根据IDC的预测,到2023年,边缘AI软件市场预计将从2018年的3.55亿美元增长到1.12万亿美元。IDC研究总监Dave McCarthy说:“ AI是边缘计算中最常见的工作负载。随着物联网实施的成熟,人们对在生成点应用人工智能进行实时事件检测的兴趣与日俱增。”
边缘AI实际上指的就是终端智能,即在硬件设备上本地处理的AI算法。边缘AI是融合网络、计算、存储、应用核心能力的开放平台,将AI部署在边缘设备上可以使智能更贴近用户,更快、更好地为用户提供智能服务。
众所周知,训练和推理是人工智能基于机器学习的两个主要阶段,实现边缘AI就是要让训练完成的模型可以直接在嵌入式设备中脱网运行和推理,从而使其更具有自主性。

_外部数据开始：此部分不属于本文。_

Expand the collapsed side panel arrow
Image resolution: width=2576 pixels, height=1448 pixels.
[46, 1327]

值得一提的是,在边缘端进行推理之前,还需要进行人机交互。在2020世界人工智能大会的《万物智联,芯火燎原》人工智能芯片创新主题论坛上,芯原股份创始人、董事长兼总裁戴伟民表示,对于终端来说,人机交互至关重要。目前比较常见方式的包括语音、视觉等,在AI算法的加持下,人机交互正变得越来越高效。

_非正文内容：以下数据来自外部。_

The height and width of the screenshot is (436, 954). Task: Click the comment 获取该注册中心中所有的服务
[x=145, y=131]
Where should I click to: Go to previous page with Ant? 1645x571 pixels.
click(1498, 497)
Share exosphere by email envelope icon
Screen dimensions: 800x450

Synaptics高级副总裁、IoT部门总经理 Saleel Awsare表示,人机交互技术让边缘设备能够理解并响应人们的工作、语音或触摸,而无需持续连接云。
越来越多的人开始探讨边缘AI的优势,这是否意味着边缘AI与云端AI已经形成了对立面呢?
壁仞科技联合创始人、总裁徐凌杰在人工智能芯片创新主题论坛上表示,随着边缘算力的丰富,包括5G大规模铺开,越来越多地应用场景选择在边缘进行展开,但这并不代表云和边缘是两个互相对立的角色,相反,这两者是相辅相成,分工协同的。

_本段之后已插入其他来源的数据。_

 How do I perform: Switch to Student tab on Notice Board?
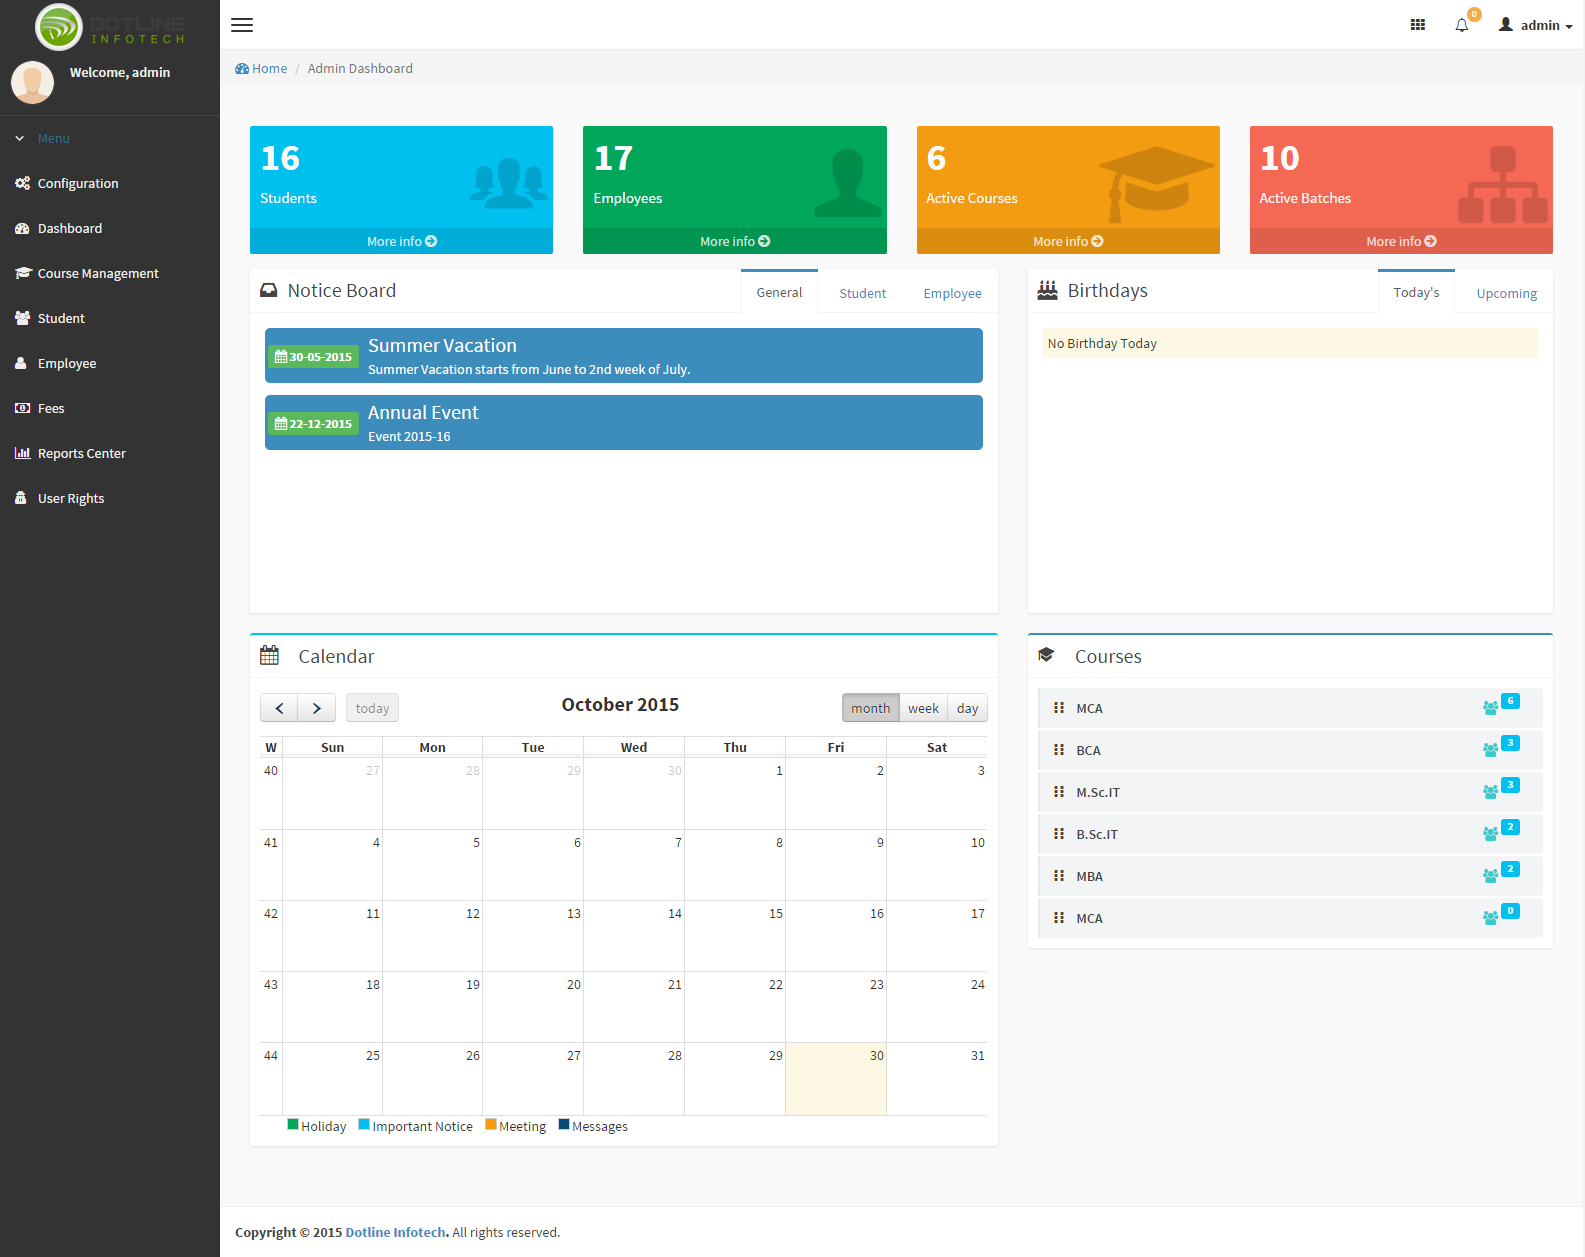[x=862, y=293]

徐凌杰指出,云端有着非常强的算力,智能终端从技术和商业模式上来讲都是云端智能在边缘侧的一个延伸,是一个分布式的技术体现。过去几年云已经经历了非常强劲的增长,边缘端也在逐渐上升的趋势当中,数据显示,今年整个AI芯片的产业会有将近200亿人民币的市场规模,将近7成还是在云端,因为云端还是代表了非常强的算力水平。
徐凌杰进一步指出,边缘AI最大的特点便是离客户更近,为云端减少负载,节省带宽,提升反馈效率。其次,让终端数据留在终端,让云端去处理一些抽象、有共性的数据,从而保护隐私。但问题也随之而来,在终端设备收到连接问题、功耗及小型化的困扰下,芯片的面积、功耗、算力都不能够完整满足客户所有的需求,这时就需要云端AI芯片。
在分工协同的情况下,徐凌杰强调,边缘侧会更加场景化,更加人性化,更加体现出它对于一些场景的理解和高效性,而云端芯片需要更加智能化,能够处理各种各样的业务。
边缘AI如何落地
AI蔓延至边缘端是大势所趋,但如何落地是产业界需要共同应对的问题,因为将AI部署到边缘设备上还面临着多重挑战。
小米科技投资合伙人孙昌旭表示,智能硬件是边缘AI最好的落地场景,因为边缘AI肯定需要智能硬件提供数据,过去小米就做了两个很重要的事情:一是自研深度学习推理框架,屏蔽底层芯片的差异,让大家更好的互通;二是芯片的评测框架,解决芯片厂家,尤其是创业公司与硬件集成商之间的信息不对称问题,提高沟通的效率。
对于消费类系统厂商该如何布局终端AI技术,在孙昌旭看来需要围绕应用场景来展开一些拓展应用。目前,AI主要围绕语音和视频两大不同应用场景,未来还将有其他一些场景加入,终端是服务于应用场景的。
边缘AI的落地主要通过CPU、GPU和AI专用芯片来实现,三星电子高级副总裁MoonSoo Kang认为, AI的计算架构一直在进化发展,并且现在仍在不断地发展中。通用CPU是用于AI应用领域的最灵活的计算解决方案,但是它并没有针对AI应用领域所需的计算操作进行特别优化。GPU随后在AI类型应用中变得非常流行,因为它们在处理AI类型计算方面具有更高的效率。
“但现如今,通过定制设计的AI处理器(custom-designed AI processors)可以实现更高的计算效率,我们相信这才是AI计算的未来,” MoonSoo Kang如是说。